Adelene Dawner: If you're proposing what I think you're proposing, Al, I've suspected for a while that that's something people do.
Albertus Urvilan: As Suzuki Roshi said, "when you hear a dog, do you think of the dog you had as a child? Do you imagine how big the dog is, what colour it is? Or is it just barking, nothing added?"
Adelene Dawner: Syl, you're talking about a whole other level of complexity.
Adelene Dawner nods at Al.
Albertus Urvilan: People embellish. That is the nature of mind, how we form reality and make meaningful patterns
Albertus Urvilan: Yes Sylectra
Sylectra Darwin: nods
Adelene Dawner: And, my conjecture was that people replace what's really there, in their map of local spacetime, with those memories. Something as simple as, for example, seeing a tree, and going 'oh, a tree' and not *seeing* the tree any more - if asked later, might the person describe an entirely different tree, probably a 'generic' one?
Threedee Shepherd: yup
Albertus Urvilan: That's how memory and perception collude
Sylectra Darwin: yes, that's a good point, Adelene. And are these placeholders really helpful to us? They are like shortcuts so that we don't have to pay complete attention to everything around us all the time.
Threedee Shepherd: Most of the time, the story told is functionally useful, nonetheless. Usually you can tell your asshole from a hole in the ground ^.^
Albertus Urvilan: The mystic's path is one of perceiving without comment of that sort.
Albertus Urvilan: 'placeholder' experience.
Adelene Dawner: Well, Syl, there are downsides to being aware of everything all the time. It's not fun when one's brain runs out of RAM.
Sylectra Darwin: smiles
Albertus Urvilan: ha
Sylectra Darwin: I thought you might have personal experience with that one.
Adelene Dawner: Daily. :P
Albertus Urvilan: Didn't Bill Gates say "64k outght to be enough for anyone"
Sylectra Darwin: But the concept of mindfulness in general is one that can be used to help us feel more present in our lives.
Albertus Urvilan: Clearly that was before Vista.
Albertus Urvilan: Yes Syl
Adelene Dawner wonders if Al is aware that she's autistic... her brain does the hyperawareness thing automatically.
Albertus Urvilan: Tell me more please ...
Sylectra Darwin: I read this great example of daily mindfulness.
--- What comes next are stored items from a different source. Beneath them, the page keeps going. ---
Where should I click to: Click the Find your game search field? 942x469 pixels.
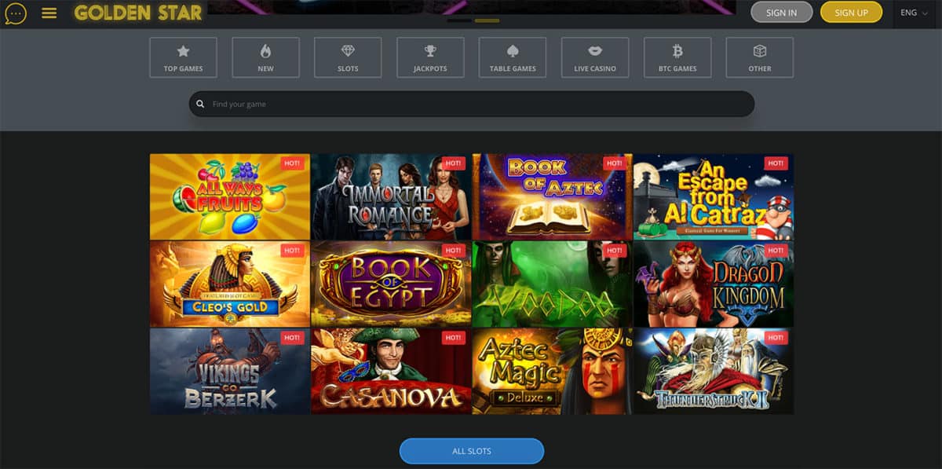(471, 104)
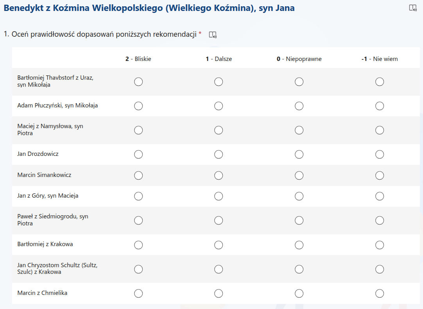The width and height of the screenshot is (423, 309).
Task: Mark Marcin z Chmielika as Dalsze
Action: tap(219, 293)
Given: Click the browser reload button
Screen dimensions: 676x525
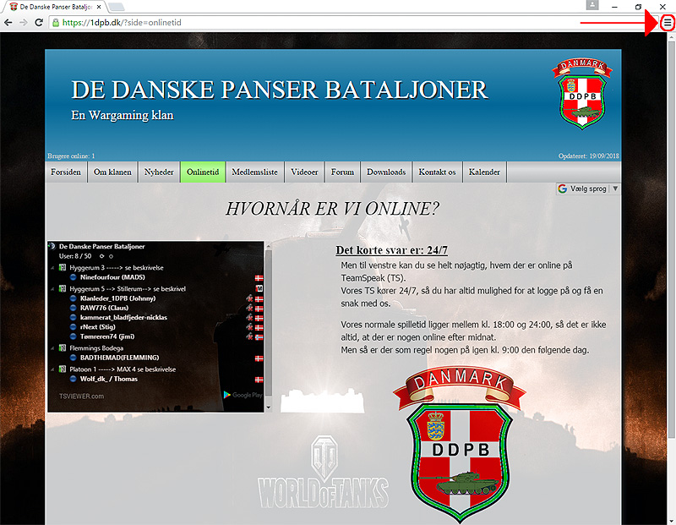Looking at the screenshot, I should (39, 22).
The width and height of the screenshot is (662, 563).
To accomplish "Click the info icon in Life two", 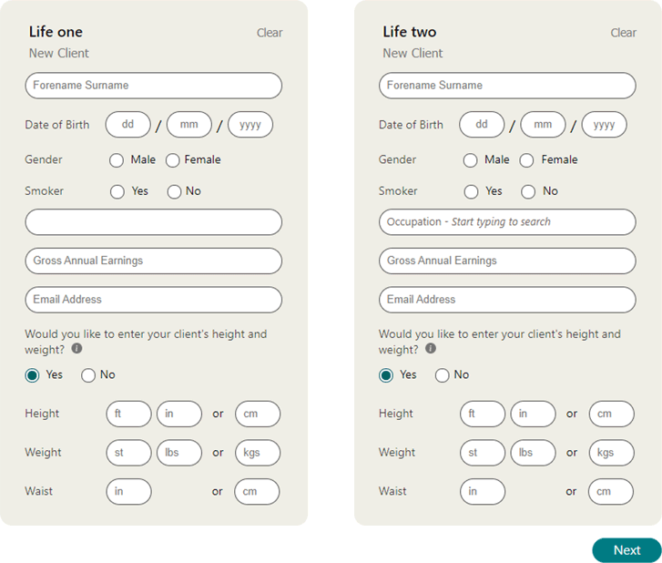I will point(430,348).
You are walking through a doorway and you are about to turn a doorknob. You normally pay no attention to the way the doorknob looks or how it feels in your hand as it turns, or even which way you turned it.
Sylectra Darwin: But if you practive being mindul of how you are turning that doorknob, you will learn to come back to the moment and clear the mental distraction that keeps us from truly experiencing our lives. But is this hyper-reality rather than what we are practicing in PaB?
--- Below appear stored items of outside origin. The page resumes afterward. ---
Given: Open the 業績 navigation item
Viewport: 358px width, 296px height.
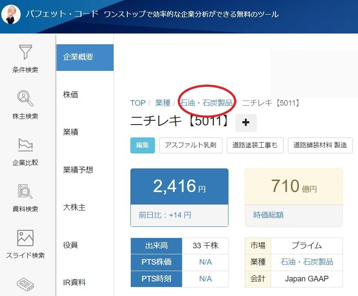Looking at the screenshot, I should click(x=70, y=132).
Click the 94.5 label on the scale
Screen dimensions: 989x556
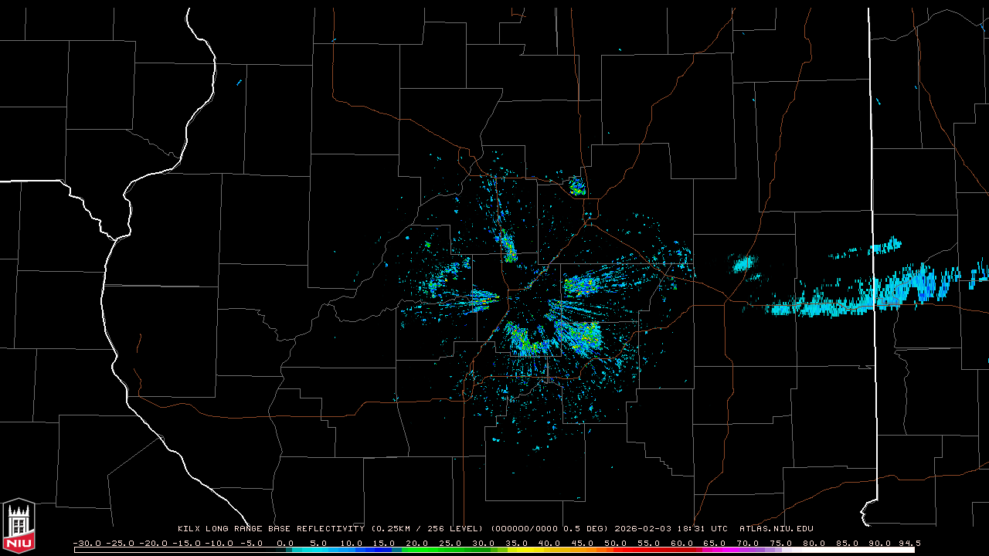(x=909, y=543)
Albertus Urvilan: "most folks", if I can make a generalization, are lost in a fog, with a mental soundtrack playing, turning the doorknob while internally rearranging the furniture.
Sylectra Darwin: When I read this I tried it out. I discovered that I could stop losing my keys and worrying about whether I turned off the stove. If I was mindful during the event, I KNOW for sure that I turned off the stove.
Sylectra Darwin: Yes, Albertus, mental clutter.
Albertus Urvilan: So Adelene, do you find that with your condition, you're less in clutter of that sort, and more, shall we say, swimming in the tactile?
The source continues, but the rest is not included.